Per partecipare non era necessario saper suonare, il gruppo era quindi eterogeneo e composto da piccoli musicisti, ma anche ragazzi che non si erano mai approcciati prima a uno strumento: «Grazie all’impostazione che abbiamo scelto per questo esperimento di musica e socialità non si sono create rotture tra chi era magari più abituato al linguaggio musicale rispetto ad altri. Suonare divertendosi, comporre piccoli brani ispirandosi a contesti cinematografici, come un film d’avventura o un fantasy e persino un documentario sull’uccello del paradiso e la tigre bianca, sono state tra le attività che hanno animato la settimana, ma anche tanto gioco libero, laboratori di cucina ed escursioni nel bosco, per approfondire il legame tra musica e natura».
Uno dei momenti più amato dai bambini era il cerchio serale in cui si cantava accompagnati dalla chitarra o dalla fisarmonica: «Abbiamo selezionato una serie di brani del cantautorato italiano, una scelta forse un po’ rischiosa: non sapevamo se a questi giovanissimi cresciuti a internet e musica pop sarebbe piaciuta Azzurro o Tintarella di Luna, ma siamo stati ripagati da un entusiasmo inaspettato».
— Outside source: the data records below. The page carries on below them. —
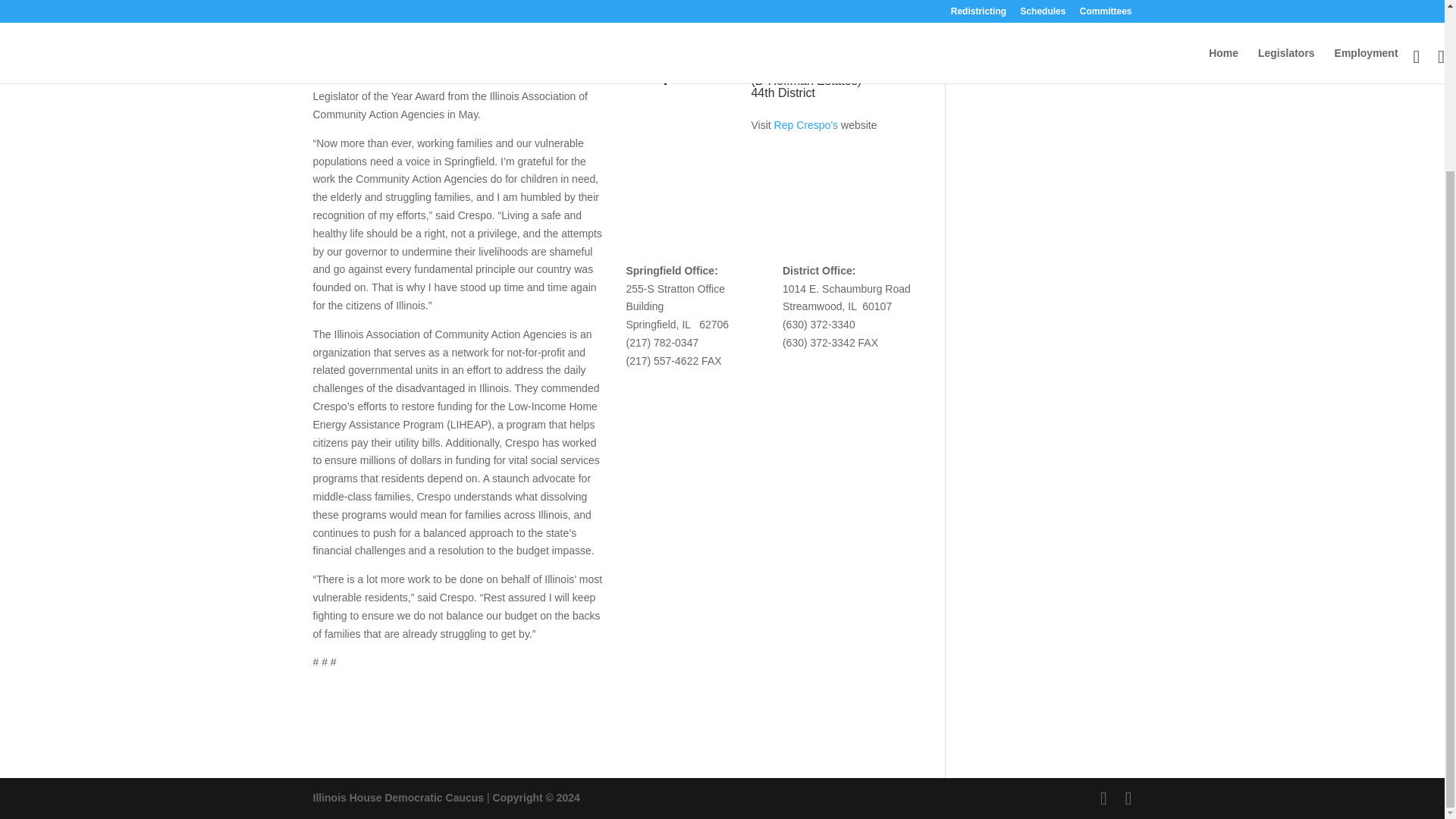
IL House Democrats (398, 797)
Follow on Facebook (762, 155)
Follow on Twitter (792, 155)
Illinois House Democratic Caucus (398, 797)
Given the description of an element on the screen output the (x, y) to click on. 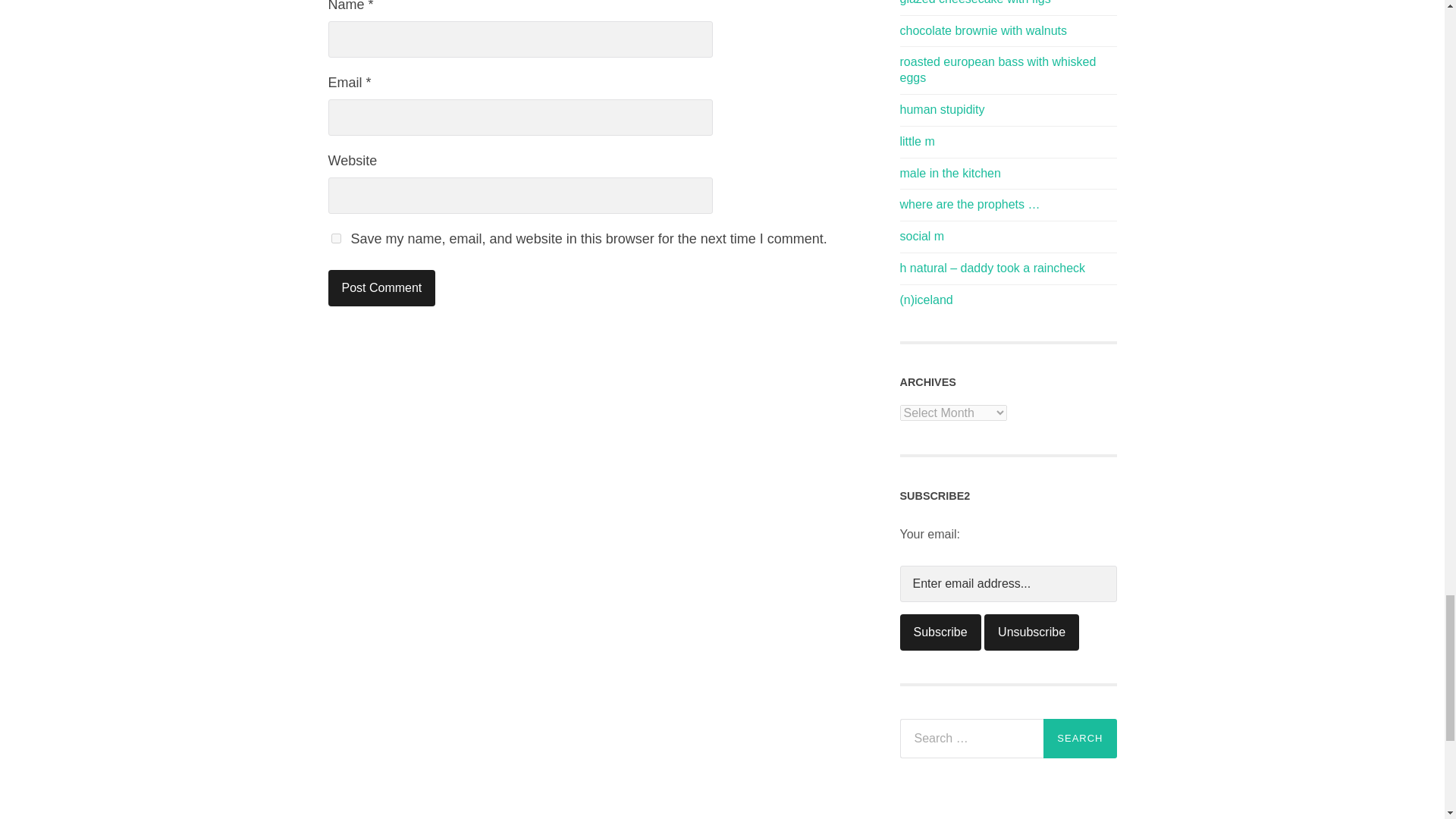
Subscribe (939, 632)
Unsubscribe (1031, 632)
yes (335, 238)
Enter email address... (1007, 583)
Post Comment (381, 288)
Post Comment (381, 288)
Search (1079, 738)
Search (1079, 738)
Queste interessanti caratteristiche del progetto – l’inclusività e l’accessibilità – rendono la musica un linguaggio per tutti, grazie al gioco e alla sperimentazione della propria fantasia. Imparare ad ascoltarsi reciprocamente, sentire la musica con il corpo in una condizione di interconnessione con l’ambiente naturale in cui si era immersi, manipolare la terra o la farina allo stesso modo in cui si fa esperienza con uno strumento musicale, imparare ad autogestire il tempo e i momenti di convivialità, portare i bambini all’autonomia e a prendersi cura del gruppo in cui erano inseriti. Queste le linee guida della fruttuosa settimana organizzata da La Foresta in Testa, che ci si augura sia solo il primo passo per una nuova frontiera di studio e apprendimento da far crescere nel tempo.